(Excerpts from a dataset)

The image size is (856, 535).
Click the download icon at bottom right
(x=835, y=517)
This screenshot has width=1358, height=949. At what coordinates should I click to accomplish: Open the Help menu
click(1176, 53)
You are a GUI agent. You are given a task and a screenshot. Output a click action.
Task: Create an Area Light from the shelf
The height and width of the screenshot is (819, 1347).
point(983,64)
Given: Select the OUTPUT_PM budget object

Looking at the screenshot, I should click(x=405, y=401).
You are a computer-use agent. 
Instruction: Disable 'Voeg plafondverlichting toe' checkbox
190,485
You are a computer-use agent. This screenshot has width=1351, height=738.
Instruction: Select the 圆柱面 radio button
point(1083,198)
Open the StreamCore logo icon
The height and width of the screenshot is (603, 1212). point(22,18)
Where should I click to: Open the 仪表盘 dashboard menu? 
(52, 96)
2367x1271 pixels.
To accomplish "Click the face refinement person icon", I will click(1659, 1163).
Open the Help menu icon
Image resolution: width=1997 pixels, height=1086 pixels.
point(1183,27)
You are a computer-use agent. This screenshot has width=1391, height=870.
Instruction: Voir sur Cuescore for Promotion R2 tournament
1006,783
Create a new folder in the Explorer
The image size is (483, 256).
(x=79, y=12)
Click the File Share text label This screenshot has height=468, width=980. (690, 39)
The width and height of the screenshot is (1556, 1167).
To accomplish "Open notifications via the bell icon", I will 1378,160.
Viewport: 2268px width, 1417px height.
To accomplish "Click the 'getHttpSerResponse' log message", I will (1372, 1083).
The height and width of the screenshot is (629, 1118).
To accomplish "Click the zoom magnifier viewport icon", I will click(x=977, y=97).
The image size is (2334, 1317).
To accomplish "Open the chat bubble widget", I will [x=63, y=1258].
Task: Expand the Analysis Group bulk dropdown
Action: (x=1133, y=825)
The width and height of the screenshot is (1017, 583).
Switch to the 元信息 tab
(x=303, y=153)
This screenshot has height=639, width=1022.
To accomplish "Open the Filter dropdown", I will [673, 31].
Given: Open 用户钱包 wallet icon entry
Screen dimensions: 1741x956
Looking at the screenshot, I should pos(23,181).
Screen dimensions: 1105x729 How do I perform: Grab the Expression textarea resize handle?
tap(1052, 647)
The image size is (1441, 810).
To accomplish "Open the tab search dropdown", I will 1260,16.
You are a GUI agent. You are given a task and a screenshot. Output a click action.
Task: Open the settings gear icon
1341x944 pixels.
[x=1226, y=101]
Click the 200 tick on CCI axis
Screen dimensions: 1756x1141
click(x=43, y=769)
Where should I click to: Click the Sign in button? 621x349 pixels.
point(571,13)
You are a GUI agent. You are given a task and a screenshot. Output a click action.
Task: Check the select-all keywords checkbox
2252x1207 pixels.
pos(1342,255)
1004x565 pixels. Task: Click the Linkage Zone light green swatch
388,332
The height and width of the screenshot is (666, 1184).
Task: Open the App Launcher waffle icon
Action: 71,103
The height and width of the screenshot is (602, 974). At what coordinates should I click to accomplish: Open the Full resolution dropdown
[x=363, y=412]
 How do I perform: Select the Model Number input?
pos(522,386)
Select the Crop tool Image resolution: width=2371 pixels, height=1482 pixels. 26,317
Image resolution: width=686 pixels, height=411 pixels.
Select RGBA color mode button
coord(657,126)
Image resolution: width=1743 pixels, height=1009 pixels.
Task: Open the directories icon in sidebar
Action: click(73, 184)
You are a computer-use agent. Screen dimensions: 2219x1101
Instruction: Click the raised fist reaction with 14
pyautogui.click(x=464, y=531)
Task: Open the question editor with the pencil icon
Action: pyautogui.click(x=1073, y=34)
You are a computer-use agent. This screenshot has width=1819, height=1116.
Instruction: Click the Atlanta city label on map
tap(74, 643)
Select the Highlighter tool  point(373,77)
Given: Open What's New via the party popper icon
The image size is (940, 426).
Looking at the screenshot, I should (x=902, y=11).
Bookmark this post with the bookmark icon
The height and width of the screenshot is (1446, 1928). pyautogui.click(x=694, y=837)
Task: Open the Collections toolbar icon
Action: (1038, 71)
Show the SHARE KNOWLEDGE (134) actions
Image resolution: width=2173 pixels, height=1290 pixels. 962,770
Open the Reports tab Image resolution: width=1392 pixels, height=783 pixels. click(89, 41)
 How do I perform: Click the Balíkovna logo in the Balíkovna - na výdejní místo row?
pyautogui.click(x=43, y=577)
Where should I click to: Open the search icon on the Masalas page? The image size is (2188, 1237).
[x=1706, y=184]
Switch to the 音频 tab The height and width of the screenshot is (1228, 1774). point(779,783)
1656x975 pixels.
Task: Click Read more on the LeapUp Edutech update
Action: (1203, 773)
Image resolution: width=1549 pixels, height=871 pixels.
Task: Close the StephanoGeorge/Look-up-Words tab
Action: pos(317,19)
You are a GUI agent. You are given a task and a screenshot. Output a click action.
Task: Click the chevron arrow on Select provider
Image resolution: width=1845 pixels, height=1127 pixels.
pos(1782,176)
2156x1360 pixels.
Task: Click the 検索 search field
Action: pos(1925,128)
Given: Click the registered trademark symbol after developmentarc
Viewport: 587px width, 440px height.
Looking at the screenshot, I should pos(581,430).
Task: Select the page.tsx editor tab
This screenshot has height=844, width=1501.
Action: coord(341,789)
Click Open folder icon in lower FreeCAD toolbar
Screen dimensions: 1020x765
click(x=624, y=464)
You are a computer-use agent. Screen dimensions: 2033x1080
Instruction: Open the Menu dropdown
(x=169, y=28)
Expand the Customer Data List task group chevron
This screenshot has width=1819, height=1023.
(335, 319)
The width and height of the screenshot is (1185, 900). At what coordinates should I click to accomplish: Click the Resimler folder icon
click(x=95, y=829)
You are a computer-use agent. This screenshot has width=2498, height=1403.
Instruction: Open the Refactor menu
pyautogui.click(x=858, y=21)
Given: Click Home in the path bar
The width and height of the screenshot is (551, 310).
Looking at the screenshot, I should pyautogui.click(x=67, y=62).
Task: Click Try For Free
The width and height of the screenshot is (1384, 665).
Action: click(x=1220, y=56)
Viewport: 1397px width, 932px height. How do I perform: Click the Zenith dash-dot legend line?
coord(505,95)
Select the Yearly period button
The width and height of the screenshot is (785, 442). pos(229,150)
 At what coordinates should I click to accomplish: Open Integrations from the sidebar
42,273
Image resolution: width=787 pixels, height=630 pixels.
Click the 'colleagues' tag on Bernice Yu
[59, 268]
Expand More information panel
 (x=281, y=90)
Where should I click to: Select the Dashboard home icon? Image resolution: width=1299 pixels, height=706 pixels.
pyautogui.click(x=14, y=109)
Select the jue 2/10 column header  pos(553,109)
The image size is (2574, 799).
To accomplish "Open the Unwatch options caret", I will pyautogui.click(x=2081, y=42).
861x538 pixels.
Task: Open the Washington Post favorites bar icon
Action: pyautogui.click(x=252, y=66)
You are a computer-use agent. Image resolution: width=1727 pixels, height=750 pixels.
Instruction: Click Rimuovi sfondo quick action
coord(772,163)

* _What you are asked to do_: Copy out only the lines running from the beginning of the data to the line with "Given: Open 用户钱包 wallet icon entry", both ends included.

* _Task result_:
The image size is (856, 535).
Click the download icon at bottom right
(x=835, y=517)
This screenshot has width=1358, height=949. At what coordinates should I click to accomplish: Open the Help menu
click(1176, 53)
You are a GUI agent. You are given a task and a screenshot. Output a click action.
Task: Create an Area Light from the shelf
The height and width of the screenshot is (819, 1347).
point(983,64)
Given: Select the OUTPUT_PM budget object

Looking at the screenshot, I should click(x=405, y=401).
You are a computer-use agent. 
Instruction: Disable 'Voeg plafondverlichting toe' checkbox
190,485
You are a computer-use agent. This screenshot has width=1351, height=738.
Instruction: Select the 圆柱面 radio button
point(1083,198)
Open the StreamCore logo icon
The height and width of the screenshot is (603, 1212). point(22,18)
Where should I click to: Open the 仪表盘 dashboard menu? 
(52, 96)
2367x1271 pixels.
To accomplish "Click the face refinement person icon", I will click(1659, 1163).
Open the Help menu icon
Image resolution: width=1997 pixels, height=1086 pixels.
point(1183,27)
You are a computer-use agent. This screenshot has width=1391, height=870.
Instruction: Voir sur Cuescore for Promotion R2 tournament
1006,783
Create a new folder in the Explorer
The image size is (483, 256).
(x=79, y=12)
Click the File Share text label This screenshot has height=468, width=980. (690, 39)
The width and height of the screenshot is (1556, 1167).
To accomplish "Open notifications via the bell icon", I will 1378,160.
Viewport: 2268px width, 1417px height.
To accomplish "Click the 'getHttpSerResponse' log message", I will (1372, 1083).
The height and width of the screenshot is (629, 1118).
To accomplish "Click the zoom magnifier viewport icon", I will click(x=977, y=97).
The image size is (2334, 1317).
To accomplish "Open the chat bubble widget", I will [x=63, y=1258].
Task: Expand the Analysis Group bulk dropdown
Action: (x=1133, y=825)
The width and height of the screenshot is (1017, 583).
Switch to the 元信息 tab
(x=303, y=153)
This screenshot has height=639, width=1022.
To accomplish "Open the Filter dropdown", I will [673, 31].
Given: Open 用户钱包 wallet icon entry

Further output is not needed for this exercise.